Keith injured his back at work in 1988. Both his initial and subsequent applications for disability were denied. The ALJ who originally heard the case denied benefits in January 1989, but the case was remanded by the Appeals Council for further evaluation. At a second hearing in 1990, another ALJ likewise denied benefits, finding that the plaintiff had the capacity to perform a full range of light work. The Appeals Council denied review.

Keith then filed this action in federal district court, in January 1991, but before it could be heard, the matter was remanded to the Social Security Administration by agreement. Following a third hearing, in 1992, the ALJ once again denied benefits, based on his determination that the plaintiff was not generally credible and that he had the residual functional capacity to perform the full range of light work, except truck driving (his prior occupation).

Keith filed a petition for review with the Appeals Council, which modified the ALJ's decision, finding that the plaintiff had the residual functional capacity to perform a limited range of light work, excluding those jobs requiring driving or bilateral manual dexterity.

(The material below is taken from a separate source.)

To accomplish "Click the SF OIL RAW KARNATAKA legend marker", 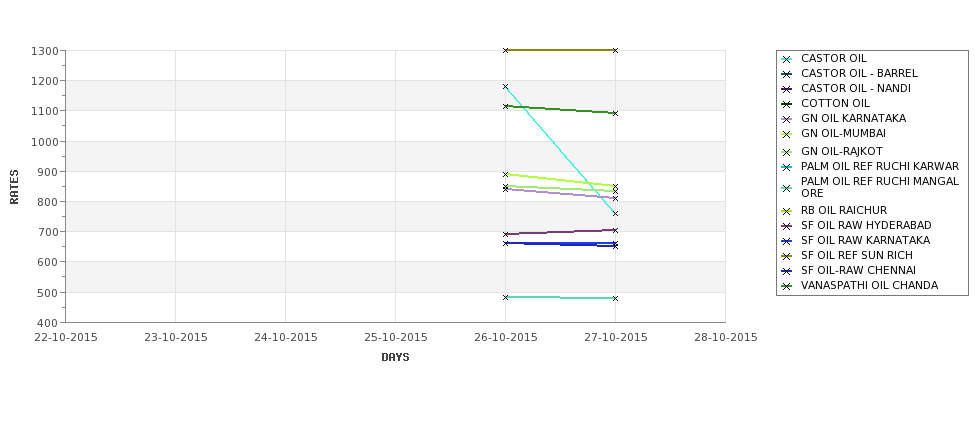I will pos(787,241).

When the case once more came before the district court, the district judge disapproved the magistrate judge's recommendation that the matter be remanded to the Social Security Administration yet again, and granted summary judgment to the defendant, denying benefits to the plaintiff. After careful study of the record, and having had the benefit of oral argument by counsel for the plaintiff, we conclude that the district court was correct in ruling that there was substantial evidence to support the Appeals Council's findings (1) that Keith is capable of performing a limited range of light work and (2) that a substantial number of such jobs exist in the local economy. Because that evidence is extensively detailed in the opinions of the ALJ, the Appeals Council, and the district judge, we conclude that no useful purpose would be served in reiterating it here. We specifically note, however, that the district judge upheld the Appeals Council's interpretation of the medical evidence and, despite the ALJ's error in calculating the amount of medication Keith was taking in the summer of 1991, also upheld the ALJ's determination as to Keith's credibility, pursuant to our ruling in Sizemore v. Secretary of Health and Human Services, 865 F.2d 709, 713 (6th Cir. 1988).

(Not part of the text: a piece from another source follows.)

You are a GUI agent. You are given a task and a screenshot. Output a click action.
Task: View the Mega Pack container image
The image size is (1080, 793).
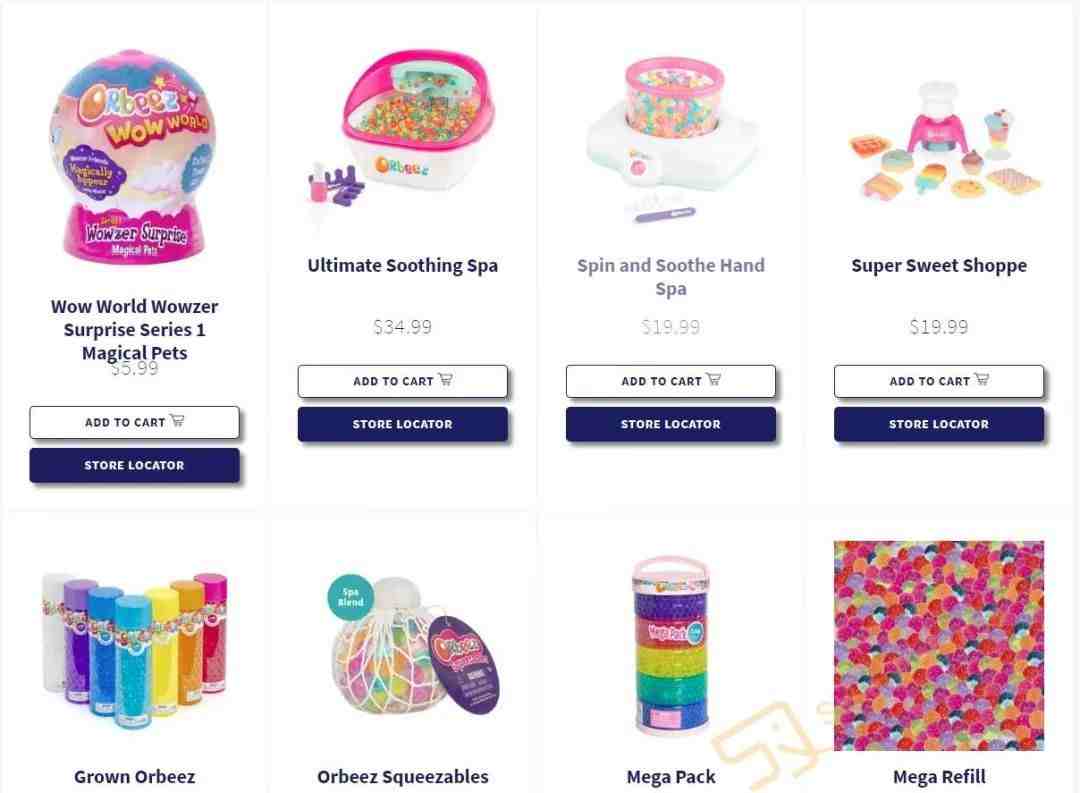(670, 646)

The district judge noted, as do we, that a reviewing court may not retry the case, resolve factual or evidentiary conflicts, or second-guess the conclusions of the Commissioner concerning the claimant's credibility. See Garner v. Heckler, 745 F.2d 383, 387-88 (6th Cir. 1984). Moreover, this is true even if we might otherwise reach the contrary result based on the same set of facts. See Mullen v. Bowen, 800 F.2d 535, 845 (6th Cir. 1986). Constrained by these limitations on our review, we AFFIRM the judgment of the district court.